Which of these in Jamaica is well done?
In addition to the above, laws must be placed on the books that are (1) fair, and (2) that make procedural justice available to all; (3) that facilitate the detection and conviction of criminals from all classes; and (4) that make it easy for politicians and the well-connected to be exposed and held to account for their stewardship or lack thereof. The fact that ackee thieves are more likely to be hauled before the courts than those who breach procurement or contracting guidelines is both unjust and immoral. Politicians are notoriously slow to pass laws which will detect and prosecute political criminality, an inherent conflict of interest which is hard to surmount.
In fact, our “culture of official secrecy”, embodied in our laws (enacted by politicians) make it difficult for political corruption to be discovered because political donations and the assets of public servants – information which may reveal graft and illicit enrichment – remain secret. Allowing notorious political corruption to remain largely undetected and unpunished may work against the goal of reducing murders and assault.
Research has shown that the greatest deterrent to murder (and violent crime) is not the prospect of hanging, but the likelihood of being caught. This also applies to traffic and environmental crimes. If I can ride my motorcycle past police stations and checkpoints without wearing a helmet, then I have no incentive to wear one. If the police cannot use their eyes to detect motorcyclists without helmets (which requires no brains), how are police detectives going to find, get the evidence, and arrest extortionists, car-stealing rings, and hit men?
NO CULTURE OF ENFORCEMENT
The fact is that we do not have a culture of enforcement in Jamaica that would arrest polluters, litterers, persons who fish without licences or chop down trees in forest reserves. What we have is a culture of the ‘bly’, especially when the palm is greased. Therefore, people will continue to break all the laws they can because they believe they will never be caught.
The rank and file of our security forces are drawn from the poorest and least educated in our society; their low level of emoluments and the low social status awarded them ensure that this will remain so for the foreseeable future. This, of course, suits the lawbreakers, who, no doubt, are smarter than the average policeman.
Throughout history, the elite (the officers) have always sent the lower classes (the rank and file) into the heat of battle where casualties are highest.

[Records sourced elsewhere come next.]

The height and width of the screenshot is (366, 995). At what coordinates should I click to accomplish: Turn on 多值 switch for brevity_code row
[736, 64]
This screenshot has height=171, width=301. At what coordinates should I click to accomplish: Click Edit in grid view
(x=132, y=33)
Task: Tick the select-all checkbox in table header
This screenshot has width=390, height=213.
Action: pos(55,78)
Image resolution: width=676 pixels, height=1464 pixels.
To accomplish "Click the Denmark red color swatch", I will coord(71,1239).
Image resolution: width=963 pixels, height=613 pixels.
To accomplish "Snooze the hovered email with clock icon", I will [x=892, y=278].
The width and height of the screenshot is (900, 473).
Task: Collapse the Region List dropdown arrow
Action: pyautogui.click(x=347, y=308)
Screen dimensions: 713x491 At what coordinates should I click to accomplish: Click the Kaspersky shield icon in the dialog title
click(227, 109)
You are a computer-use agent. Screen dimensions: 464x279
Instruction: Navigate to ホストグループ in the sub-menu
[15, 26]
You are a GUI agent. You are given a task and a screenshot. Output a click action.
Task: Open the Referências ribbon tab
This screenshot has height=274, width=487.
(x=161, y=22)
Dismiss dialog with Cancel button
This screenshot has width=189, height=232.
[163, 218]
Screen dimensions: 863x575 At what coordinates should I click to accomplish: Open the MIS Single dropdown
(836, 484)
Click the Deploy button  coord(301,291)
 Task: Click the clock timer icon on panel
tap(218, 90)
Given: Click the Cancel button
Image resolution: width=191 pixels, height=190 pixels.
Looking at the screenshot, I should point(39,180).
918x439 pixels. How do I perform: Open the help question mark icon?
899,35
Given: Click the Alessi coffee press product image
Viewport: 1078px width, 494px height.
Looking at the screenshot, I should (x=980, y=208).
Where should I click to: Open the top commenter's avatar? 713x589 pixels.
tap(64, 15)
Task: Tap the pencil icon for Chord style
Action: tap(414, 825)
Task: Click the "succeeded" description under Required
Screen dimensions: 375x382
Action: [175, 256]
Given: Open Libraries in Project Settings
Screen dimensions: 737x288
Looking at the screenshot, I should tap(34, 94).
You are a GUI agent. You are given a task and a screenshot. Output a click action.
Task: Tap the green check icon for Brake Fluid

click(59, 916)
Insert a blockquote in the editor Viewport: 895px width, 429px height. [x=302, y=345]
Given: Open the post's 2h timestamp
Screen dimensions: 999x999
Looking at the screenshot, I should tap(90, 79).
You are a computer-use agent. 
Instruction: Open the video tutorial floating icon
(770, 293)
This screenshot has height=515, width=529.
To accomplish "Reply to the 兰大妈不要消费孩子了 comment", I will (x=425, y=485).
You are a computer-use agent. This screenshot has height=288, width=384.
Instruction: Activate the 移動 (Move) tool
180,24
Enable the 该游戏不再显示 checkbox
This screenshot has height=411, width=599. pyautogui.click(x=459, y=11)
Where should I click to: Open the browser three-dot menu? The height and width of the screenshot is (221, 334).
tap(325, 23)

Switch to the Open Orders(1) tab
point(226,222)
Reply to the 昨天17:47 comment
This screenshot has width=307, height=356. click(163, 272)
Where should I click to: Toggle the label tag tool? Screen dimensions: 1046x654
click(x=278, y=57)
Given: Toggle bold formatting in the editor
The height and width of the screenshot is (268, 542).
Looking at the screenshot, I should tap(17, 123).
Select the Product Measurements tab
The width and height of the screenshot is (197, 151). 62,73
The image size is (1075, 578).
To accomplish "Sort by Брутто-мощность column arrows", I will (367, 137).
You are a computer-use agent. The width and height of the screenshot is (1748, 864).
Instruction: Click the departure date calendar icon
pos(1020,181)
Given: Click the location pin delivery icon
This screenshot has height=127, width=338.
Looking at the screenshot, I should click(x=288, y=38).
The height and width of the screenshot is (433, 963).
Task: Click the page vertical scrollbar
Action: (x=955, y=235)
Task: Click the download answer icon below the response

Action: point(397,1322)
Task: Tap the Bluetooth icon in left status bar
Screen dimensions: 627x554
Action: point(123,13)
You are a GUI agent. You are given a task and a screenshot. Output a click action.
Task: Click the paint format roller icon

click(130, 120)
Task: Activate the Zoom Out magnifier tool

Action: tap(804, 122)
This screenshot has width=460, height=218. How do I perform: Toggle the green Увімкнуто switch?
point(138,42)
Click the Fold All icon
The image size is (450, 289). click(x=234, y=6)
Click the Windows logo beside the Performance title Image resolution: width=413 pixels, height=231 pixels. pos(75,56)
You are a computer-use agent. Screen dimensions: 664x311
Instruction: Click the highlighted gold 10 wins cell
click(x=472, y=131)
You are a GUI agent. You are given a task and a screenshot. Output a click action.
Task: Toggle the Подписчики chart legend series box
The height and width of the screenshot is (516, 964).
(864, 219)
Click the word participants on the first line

I am not sure that our rate of detectable crime will decline any time soon with only lightly literate investigating officers. An effort was made some time ago to attract into the police force persons with university degrees, who would be rapidly promoted; this was resisted by the rank and file. Efforts were made to recruit senior Scotland Yard operatives into our police force; the perception is that the detection of crime improved, but that corruption in the force and the political directorate reduced their effectiveness.
If we want to send away our senior crime bosses and Don Gorgons, matching their firepower is not enough. If we want to reduce violent crime in Jamaica, we are going to have to increase the brainpower in our police force, which will mean paying more to attract persons with higher degrees. If we want to detect political bribery and graft, and to prove the link between politics, gangs and gunmen, we need smart policemen who are actuaries, and who can ferret out intelligence, and catch the Mister Bigs.
Reducing violent crime in Jamaica requires skilled policymakers who will improve education, streamline urban planning, and make sure the benefits of economic growth are spread more evenly across the different social strata. Honest politicians must open themselves to deeper scrutiny, so as to weed out the charlatans and opportunists. And let the chips fall where they may.
And with justice will come greater social peace.